Highland Park residents took to the streets in protest Monday morning after they say thousands of black history books were tossed in the trash.
Outside Highland Park Renaissance High School, which is now a charter school, parents and kids held what they’re calling a “Slowdown in Motown, Highland Park Style.”
WWJ City Beat Reporter Vickie Thomas said the loud crowd brought traffic to a standstill, at one point, for about 15 minutes. On north and southbound Woodward Ave., horns honked as vehicles came to a stop, backed up four-deep in each lane with hazard lights blinking.
“It was just an unbelievable site,” reported Thomas. “I don’t know I’ve ever really even seen anything like it.”
Some commuters were using Midland Street to bypass the protesters until Highland Park police arrived to break things up.
Linda Wheeler said they’re upset about the disposal of 10,000 books, tapes and film strips from the school library.
“As the financial meeting at the close of the school year, we asked him [the school's emergency manager, Donald Witherspoon], why did you dump them? He said it was a mistake … ‘I take full responsibility,’” Wheeler said. “He also said, too, ‘I’m not in the business of the library, nor am I a storage; and we plan to give the books away or donate them to an organization.’”
Wheeler said many of the books were destroyed.
“We’re going to pass out information for all to understand why we’re standing up; why we’re slowing down.
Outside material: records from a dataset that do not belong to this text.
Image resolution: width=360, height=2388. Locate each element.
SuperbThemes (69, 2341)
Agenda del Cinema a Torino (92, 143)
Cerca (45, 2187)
Because if it could happen to us, it could happen to anybody,” she said.
Witherspoon, who was appointed by Gov. Rick Snyder to manage the Detroit enclave’s struggling school district, said some of the books were recovered from the trash — although it’s unclear how many.
As a result of the protest, Public School Public School Academy Board Vice President Andre Davis announced his resignation.
“I don’t want to be a part of the destruction of our future generation,” said Davis. “If we don’t educate our kids, then how can we get mad when they’re coming through our windows or holding us up at the gas station and what have you. I mean, if that’s all that you have left, the first law of nature is self-preservation.”
Calls by WWJ to school leadership for comment were not immediately returned.
The Highland Park city library was closed several years ago.